Poszli dalej do LO im. Chrobrego, gdzie na dziedzińcu szkoły miało być spotkanie. Prowadząca je Iwona Borkowska poinformowała zebranych, iż uroczystość dotyczy zmodernizowanych ulic: A.Mickiewicza, ks. St.Ruta, 3 Maja, H. Sienkiewicza i Podwiejskiej. Modernizację wykonano w ramach Narodowego Programu Przebudowy Dróg Lokalnych 2008-2011 oraz RPO województwa zachodniopomorskiego na lata 2007 – 2013. Iwona Borkowska w imieniu starosty powitała wojewodę Marcina Zydorowicza, marszałków Wojciecha Drożdża, Marka Hoka, posła Konstantego Oświęcimskiego, wiceprzewodniczącego Sejmiku Województwa Zachodniopomorskiego Zygmunta Dziewgucia, dyrektora WRiOŚ w UM Jarosława Rzepsa oraz miejscowych dyrektorów wydziałów i jednostek starostwa powiatowego w Gryficach.
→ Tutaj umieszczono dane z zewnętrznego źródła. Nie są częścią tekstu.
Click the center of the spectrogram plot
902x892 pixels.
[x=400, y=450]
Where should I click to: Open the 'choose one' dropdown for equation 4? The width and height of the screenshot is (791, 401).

Głos zabrał starosta i rzekł do zgromadzonych uczniów z trzech klas liceum oraz zaproszonych gości: - Panie, panowie, pozwolicie, że zwrócę się do młodzieży, bo to wszystko robimy dla młodzieży. My używamy tutaj w tej naszej małej ojczyźnie takiego stwierdzenia – razem zrobimy jeszcze więcej. Razem robimy więcej. Ja myślę, że jest to dobitny przykład dlatego, że goście, którzy do nas przyjechali, pokazują, że inwestycje wspólnie realizowane naprawdę sie udają. Dzisiaj otworzyliśmy ulice realizowane w ramach tzw. „schetynówek”, dzięki panu wojewodzie, jak też ulice modernizowane w ramach RPO dzięki środkom unijnym i zarządowi wojewódzkiemu.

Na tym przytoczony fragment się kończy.